Background
Currently, I'm using an LSTM to perform a regression. I'm using small batch sizes with a reasonably large amount of timesteps (but much, much fewer than the number of timesteps I have).
I'm attempting to transition to larger batches with fewer timesteps, but with stateful enabled, to allow a larger amount of generated training data to be used.

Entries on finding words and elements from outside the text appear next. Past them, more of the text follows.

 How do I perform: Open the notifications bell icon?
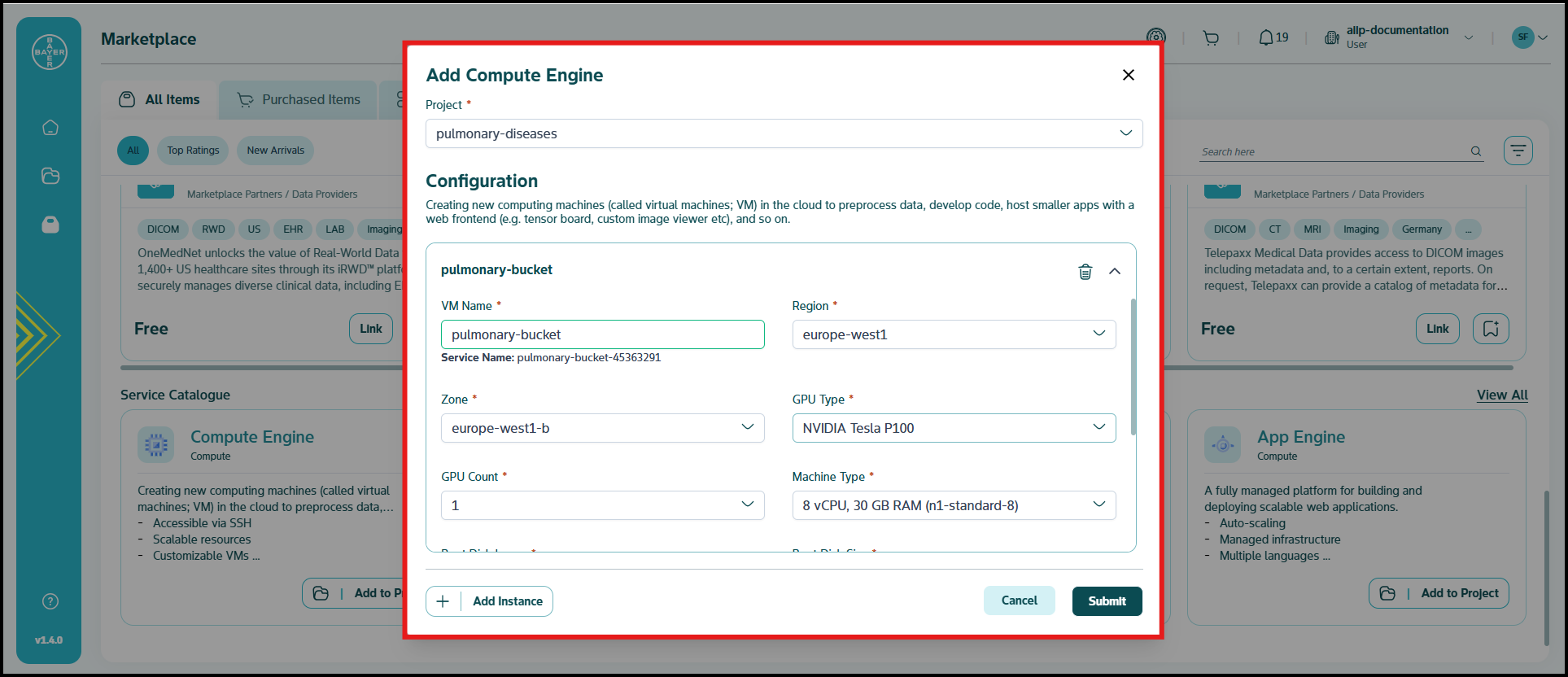click(1265, 37)
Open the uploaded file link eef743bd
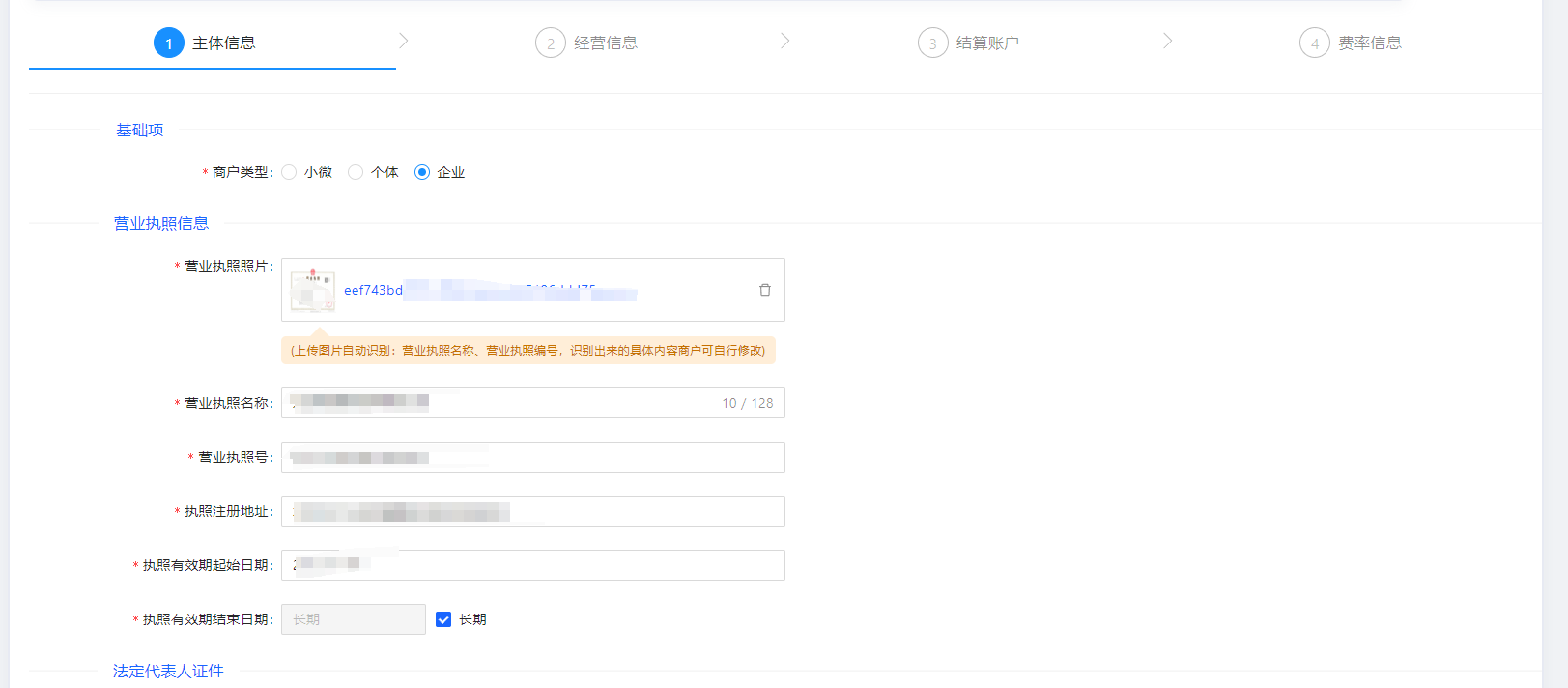The height and width of the screenshot is (688, 1568). 374,290
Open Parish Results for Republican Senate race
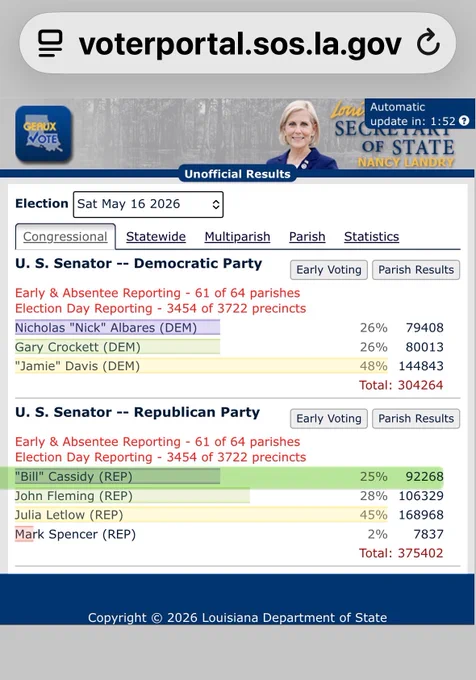Screen dimensions: 476x680 pyautogui.click(x=416, y=418)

However, I am currently using a regularization based off of sqrt(timestep), (this is ablation tested and helps with convergence speed, it works because of the statistical nature of the problem, expected error decreases by a factor of sqrt(timestep)). This is performed by using tf.range
to generate a list of the proper size within the loss function. This approach will not be correct when stateful is enabled, because it will be counting the wrong number of timesteps (number of timesteps in this batch, rather than seen so far overall).
Question
Is there a way to pass an offset or list of ints or floats to the loss function? Preferably without modifying the model, but I recognize that a hack of this nature might be required.
Code
Simplified model:
def create_model():
inputs = Input(shape=(None,input_nodes))
next_input = inputs
for i in range(dense_layers):
dense = TimeDistributed(Dense(units=dense_nodes,
activation='relu',
kernel_regularizer=l2(regularization_weight),
activity_regularizer=l2(regularization_weight)))\
(next_input)
next_input = TimeDistributed(Dropout(dropout_dense))(dense)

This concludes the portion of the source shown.